Kumasukkan kembali surat misterius itu ke dalam laci. Aku tidak mau ambil pusing karena akan percuma saja jika aku berpikir keras siapa pengirimnya. Aku tidak tahu sama sekali.
"Masukkan kembali buku kalian. Hari ini kita ulangan dadakan." Kata-kata pak Burhan barusan seperti listrik yang dengan cepatnya menyengat anak-anak satu kelas. Memang siapa sih yang menyukai ulangan dadakan?
"Kok nggak dikasih tahu sih Pak kalau ada ulangan pagi ini?" tanya salah satu anak cowok yang duduk di bangku pojok kanan paling belakang.

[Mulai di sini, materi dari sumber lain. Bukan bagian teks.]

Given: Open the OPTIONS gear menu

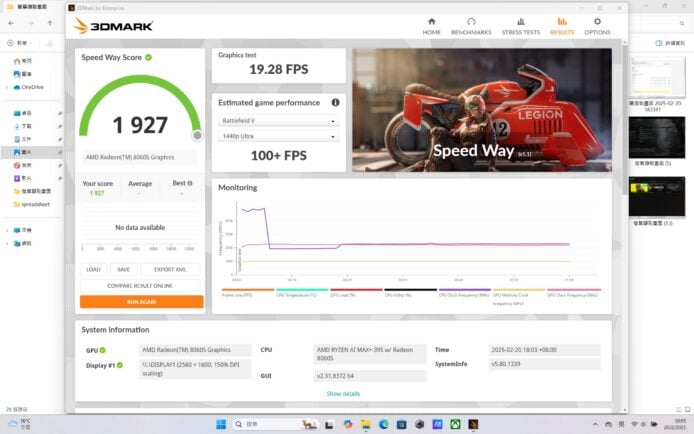Looking at the screenshot, I should click(x=597, y=25).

"Ya bukan ulangan dadakan namanya kalau saya kasih tahu. Ayo masukkan buku-bukunya. Saya hanya ingin melihat apa semalam kalian belajar atau tidak," kata pak Burhan lagi.
Teman-teman terpaksa memasukkan buku-buku mereka lagi. Dan, soal pun dibagikan di lembaran kertas yang sebelumnya sudah difotokopi beserta kertas lembar jawab dan kertas buram untuk coretan hitung-hitungan. Aku terpana melihat soal-soal itu. Ini soal yang sama seperti saat ulangan waktu itu. Aku yakin itu. Karena otakku sendiri rasanya masih bisa mengingat rumus-rumusnya. Ah, senangnya.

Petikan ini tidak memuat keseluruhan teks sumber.